(Recorded data)

#####

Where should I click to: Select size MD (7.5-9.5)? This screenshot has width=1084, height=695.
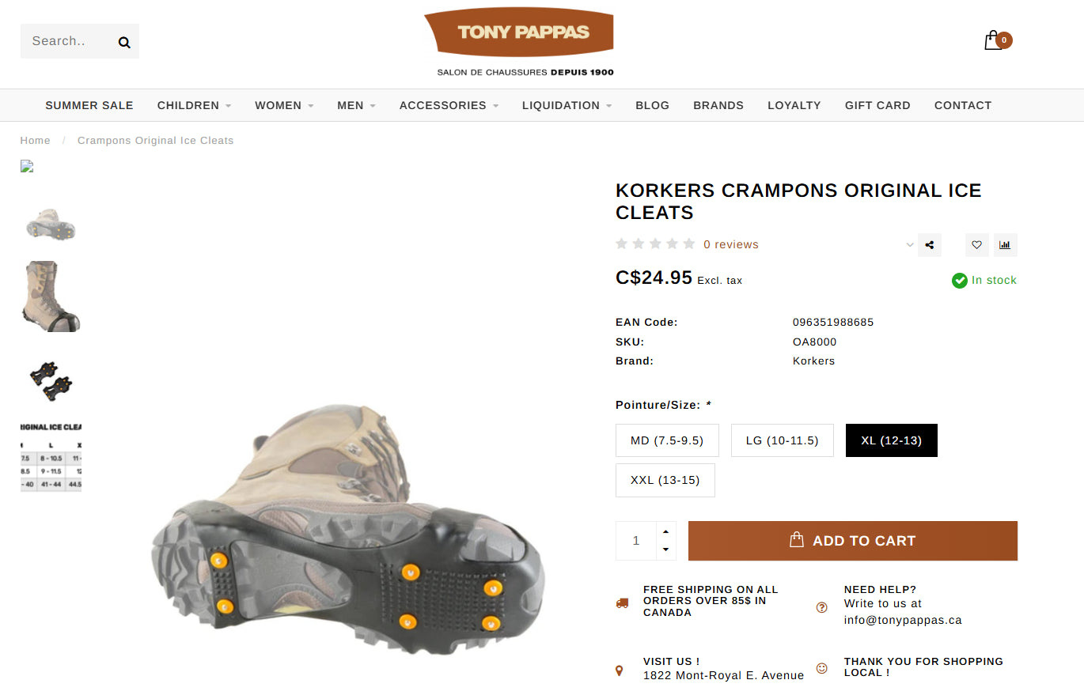pyautogui.click(x=667, y=440)
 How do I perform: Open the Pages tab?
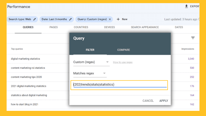point(54,27)
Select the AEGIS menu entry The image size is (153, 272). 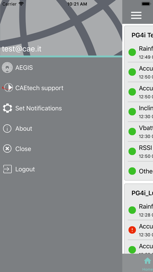tap(61, 68)
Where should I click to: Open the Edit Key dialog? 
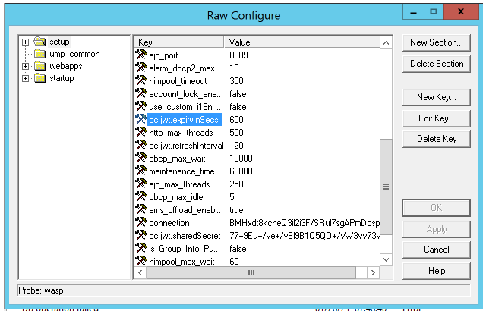(x=437, y=118)
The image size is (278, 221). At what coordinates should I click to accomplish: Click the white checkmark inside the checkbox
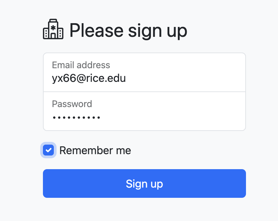(48, 150)
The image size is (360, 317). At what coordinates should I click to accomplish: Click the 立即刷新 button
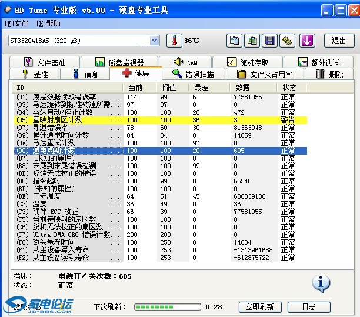[x=259, y=307]
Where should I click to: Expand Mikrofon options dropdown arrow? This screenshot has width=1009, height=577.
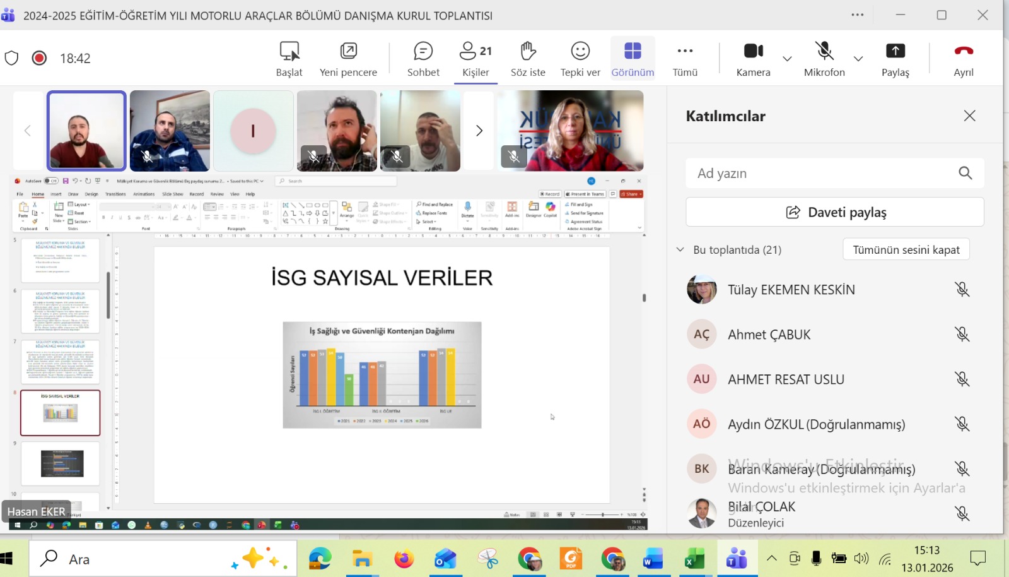click(x=858, y=59)
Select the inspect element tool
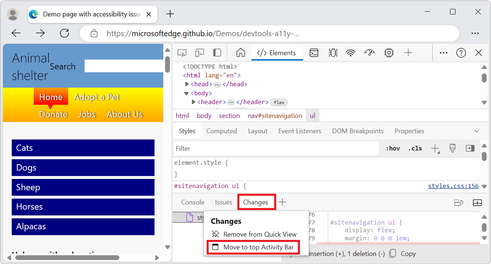Image resolution: width=491 pixels, height=264 pixels. tap(182, 52)
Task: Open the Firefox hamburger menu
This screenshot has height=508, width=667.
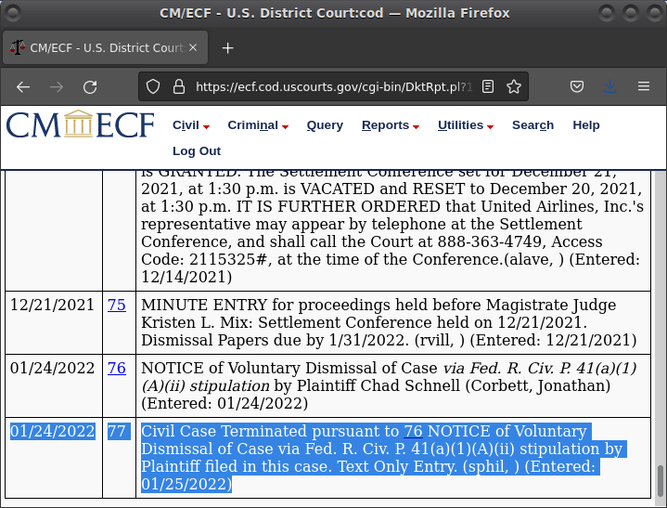Action: tap(643, 87)
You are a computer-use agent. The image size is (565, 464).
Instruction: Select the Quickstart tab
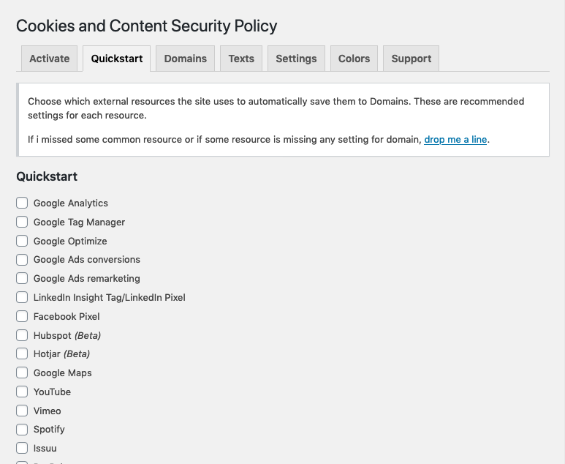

#####

__PROBLEM TO WORK ON__.
What is needed is an exact copy of the lines from the one containing "Task: Open the Firefox hamburger menu" through the last line of the records, with every picture left out.

__RESPONSE BELOW__.
Task: Open the Firefox hamburger menu
This screenshot has height=508, width=667.
Action: tap(643, 87)
You are a computer-use agent. The image size is (565, 464).
Instruction: Select the Quickstart tab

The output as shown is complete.